If the media are to be believed, much of the debate in the coming UK general election will be about the approaches the various political parties will take to economic austerity should they form the next government. As I see it, their positions can be broadly characterised as follows: Tories – more austerity; Labour – less austerity; Lib Dems – not sure how much austerity; UKIP – who knows? – But probably austerity for foreigners.
So, it seems to be an accepted fact that austerity is needed and only the scale of it is contested. That means that the government must either spend less or tax more and as no one wants to pay more tax, spending will have to be cut. Basically, we have all been financially irresponsible and the reckoning has arrived. The country is broke. There is a massive deficit which contributes to an even bigger debt which, sorry to say must be paid back. You wouldn’t run your own household like this would you? And what is the country if not a household writ large?
Yet, do we really understand what the proposed scale of austerity, which means cuts in government spending, will actually mean? Various commentators have suggested it would result in a return to a level of state provision similar to that last seen in the 1930s.
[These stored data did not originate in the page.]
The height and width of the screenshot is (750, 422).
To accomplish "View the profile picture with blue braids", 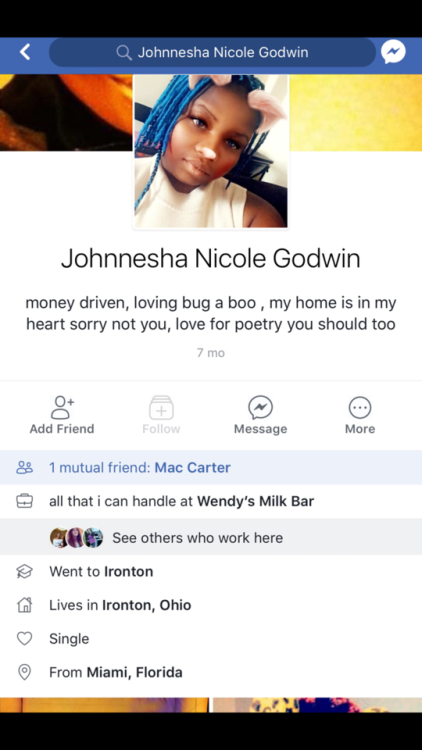I will pos(211,151).

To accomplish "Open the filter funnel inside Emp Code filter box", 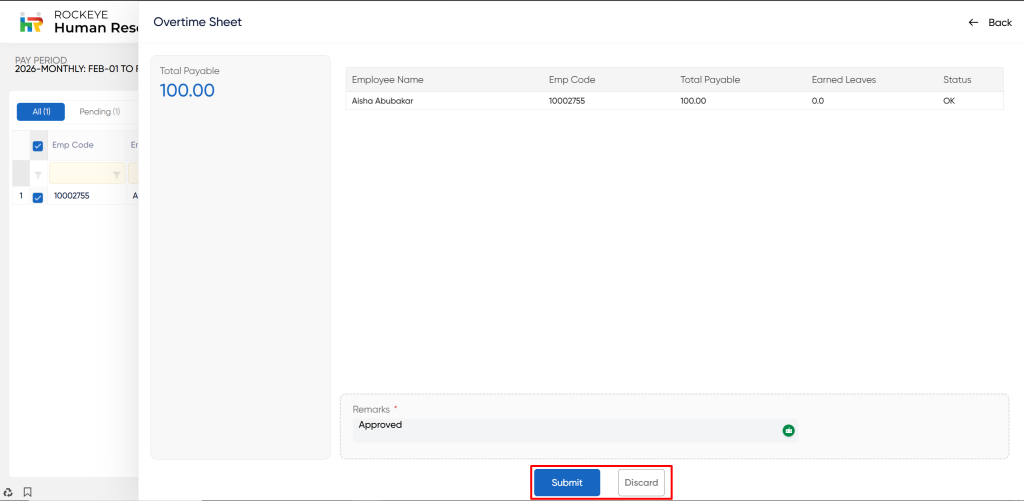I will (116, 175).
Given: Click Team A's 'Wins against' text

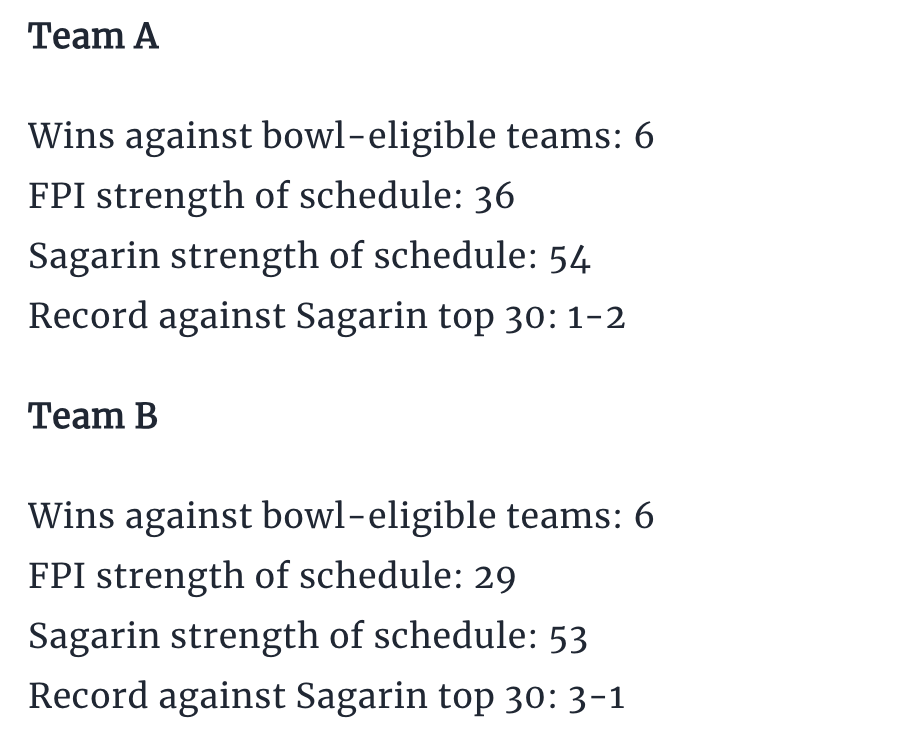Looking at the screenshot, I should click(140, 135).
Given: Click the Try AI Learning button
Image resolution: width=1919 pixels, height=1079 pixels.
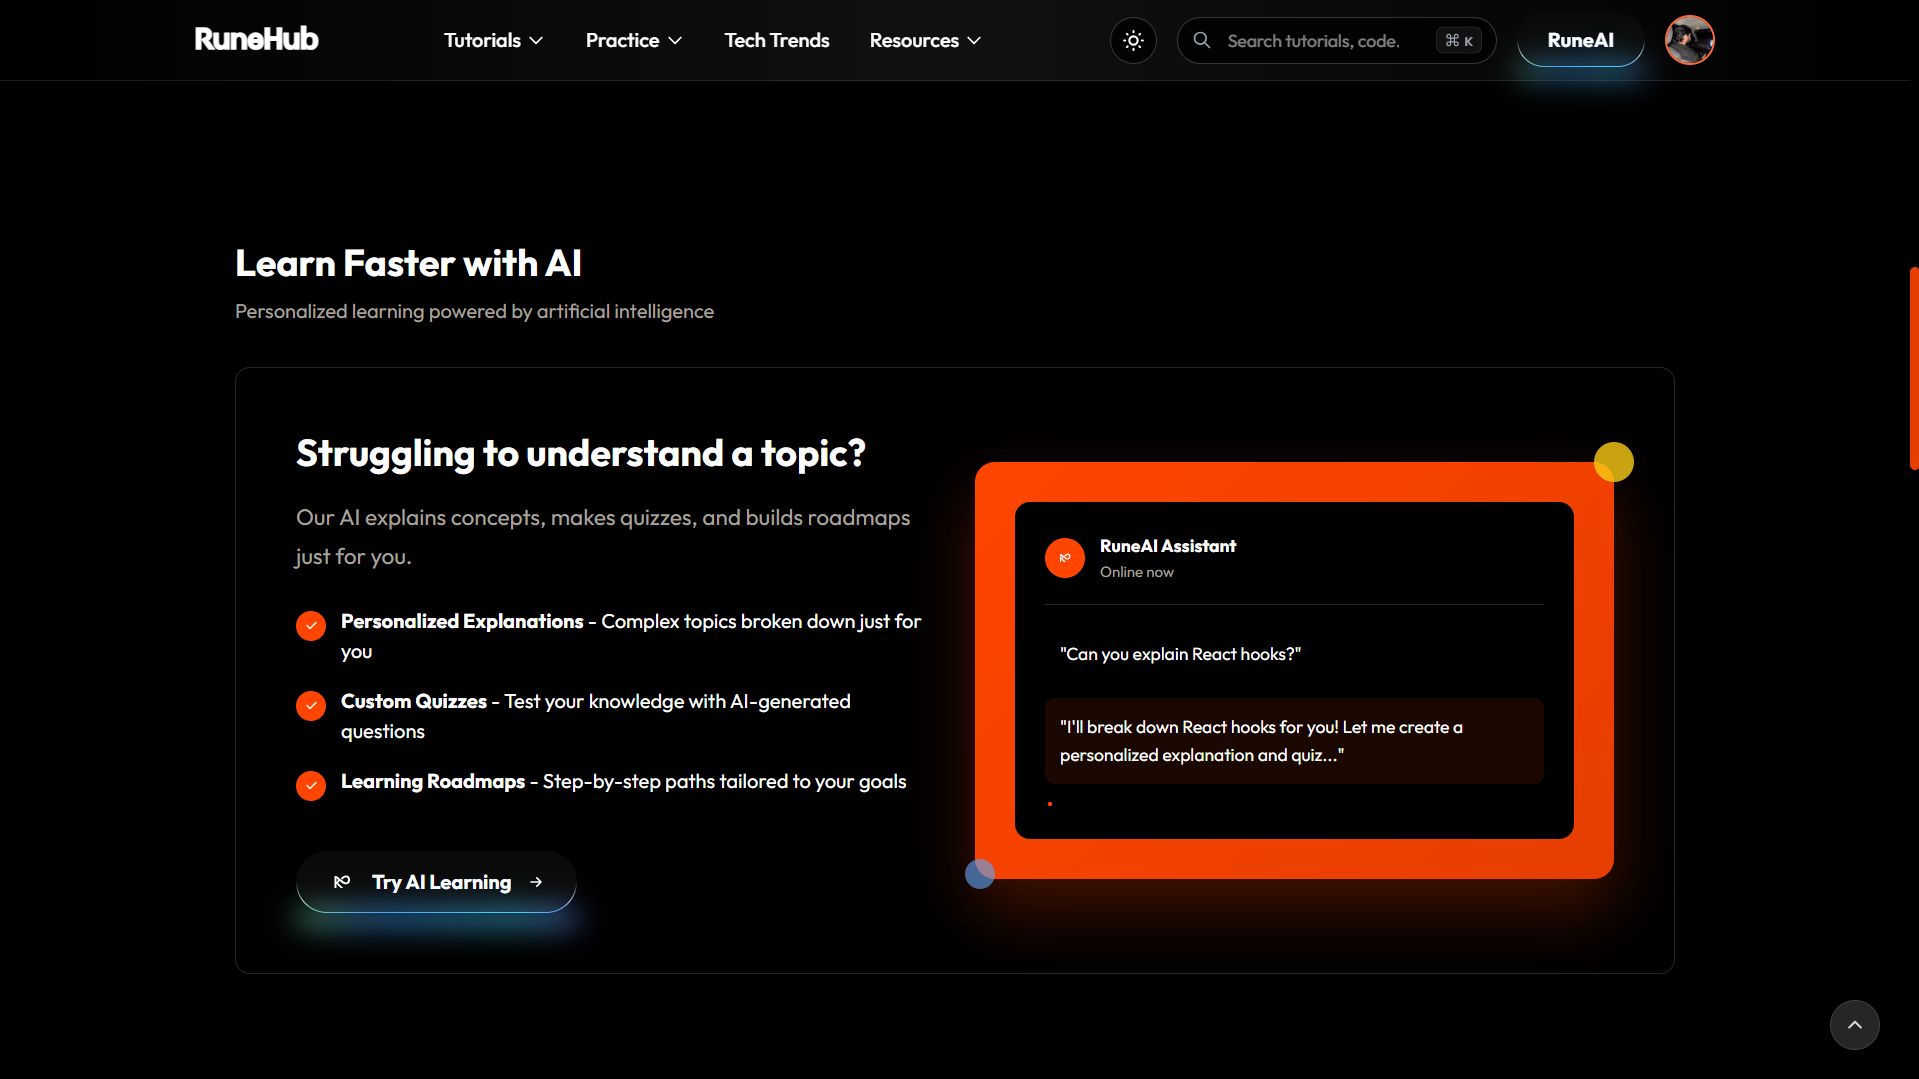Looking at the screenshot, I should [x=441, y=882].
That would translate as smaller NHS, fewer police, reduced benefits for the most disadvantaged. Less public housing. More fee based services. Bigger class sizes for school children. Higher university fees. More unemployment.
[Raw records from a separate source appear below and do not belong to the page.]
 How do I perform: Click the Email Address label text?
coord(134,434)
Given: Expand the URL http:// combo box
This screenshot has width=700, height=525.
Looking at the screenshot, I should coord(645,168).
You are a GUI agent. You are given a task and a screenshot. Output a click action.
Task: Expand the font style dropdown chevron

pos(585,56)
What if none of that was actually true? What if there was legitimate debate to be had about how the economy actually worked and the source, purpose and function of the money we are apparently so short of? What if public expenditure deficits were neither good nor bad but merely a tool in the government’s tool kit. What if governments didn’t need to tax or borrow to raise funds? What if governments could guarantee full employment? What if this type of economic thinking was part of the mainstream debate? The debate would not just be about “crushing austerity” versus “austerity lite” but austerity versus a completely different economic approach. What if the electorate was offered a real choice?
That choice could be on offer and indeed it should be. To deny people that choice and let them vote for policies thinking that there is no alternative is a negation of democracy. I want to suggest that there is a real, robust, academically respectable alternative to the very limited economic choices our politicians currently offer us. It is called Modern Monetary Theory (MMTand has been developed over the past 20 years by Professors Bill Mitchell (University of Newcastle, New South Wales, Australia) and L. Randall Wray (University of Missouri-Kansas, US) and their respective research teams.
It is a rich, nuanced and sometimes counter-intuitive theory and is supported by substantial empirical research. It does not promise economic, far less social, Nirvana, but it does propose a different approach which puts human well-being and shared public purpose at the heart of economic policy. Private enterprise, individual initiative and personal autonomy and ambition are at the heart of its prescriptions. It is essentially about ensuring full employment so that the real resources or the economy – labour and materials – can be fully utilised to meet individual and collective needs. At the heart of the theory is the realisation that “money” in a fiat currency (which most countries have used since the end of the Bretton Woods gold standard system in 1971) is created solely by governments. Governments spend money into existence for the use of everyone else. Therefore governments are never revenue constrained, do not need to tax before they can spend and economic activity is only constrained by the level of skills people have and the type of materials they have to work with. Governments are emphatically not like households. Households, companies and individuals have to work to get money so they can spend it. That is a real constraint on them. Governments, as monopoly issuers of the currency, do not have that constraint and can spend as much as is necessary to ensure the real resources of an economy are fully employed.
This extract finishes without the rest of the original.